Czech television reported last month that the municipality of Aubervilliers in France has "found the formula" for integrating Romani people there. For five years the administrative bodies of the Paris suburb have been trying to correct various problems linked to the municipality’s rising population of Romani immigrants from Romania.

Councillors of the Aubervilliers Municipal Department, together with civic organizations, have erected a colony of prefabricated dwellings to replace the improvised campsite where the immigrants were living. Aubervilliers has also set up many integration courses for the Eastern European immigrants to include them into mainstream French society.

After four years of work, most evaluations of the efforts are positive. The Romani campsite has gradually disappeared and the immigrants are maintaining order in their new dwellings.

When the European Union opened up to Eastern Europeans, some of France’s newcomers were Romani people from Romania. Prior to the development of the Schengen Area, very densely populated localities started springing up around Paris. Their conditions were a sharp contrast to the surrounding "civilized" environment.

The Aubervilliers council started working on its outskirts in 2007, when it erected the first prefabricated dwellings for the immigrants. The aim of the project was to get rid of at least one Romani campsite. It was also an attempt at giving camp residents the chance to integrate.

The Czech Television report sketches the fate of one member of this colony, Romanian citizen Ion Piscu. Several years ago this Eastern European immigrant was traveling quite a distance around France, living in a caravan.

"We kept driving from place to place because of the gendarmes, but I kept the children enrolled in the same nursery school. Sometimes they had to get up at 5 AM to make it there and then fell asleep because they were so tired. The director called the town council over it every other day, and they eventually chose us for this project," Piscu said.

Thanks to the generous approach of the authorities and the integration courses, Piscu’s ill mother managed to receive professional medical care, and his children, who are French citizens according to new legislation, now commute to school on the school bus. The total cost of assisting these families in adapting to French life has been EUR 1.2 million, with funds coming from the state, the regional council, and the municipalities collaborating on the project.

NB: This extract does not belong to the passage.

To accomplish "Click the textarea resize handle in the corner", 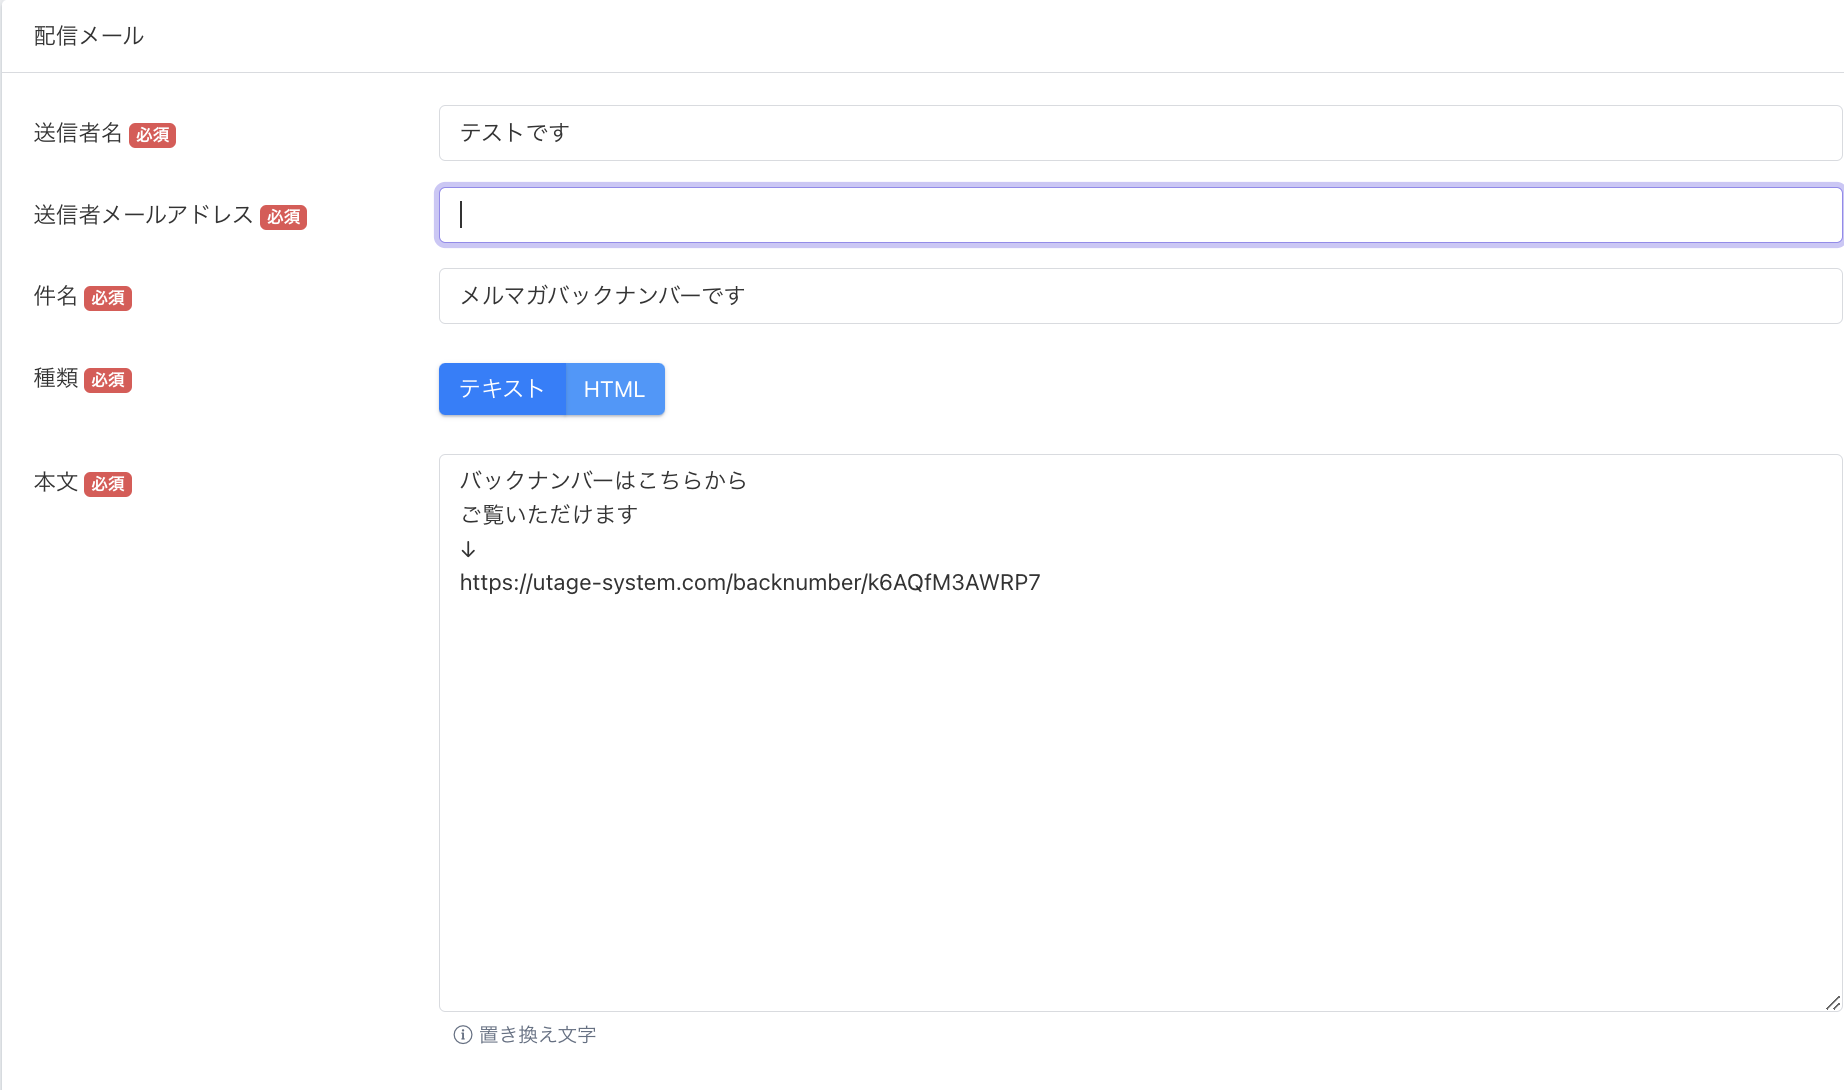I will [x=1832, y=1002].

For the time being the enthusiasm of the local authorities has won the battle against prejudiced expectations that the immigrants would be ungrateful. After four years, their dwellings no longer resemble the original campsite, and the occupants don’t much think of themselves as coming from Romania anymore, but feel they have a new claim on finally being French immigrants.

Through this approach, the town of Aubervilliers has "dared" to contravene the ideas of former French President Sarkozy, who ordered the liquidation of such campsites in 2010 and deported Romani people from Romania back to their home country. "We want to achieve more than just the disappearance of a Romani campsite – we want them to send their children to school. That was the basic condition for preparing their integration. Today all of their children really are attending school," said Vice-Mayor Christine Ratzel.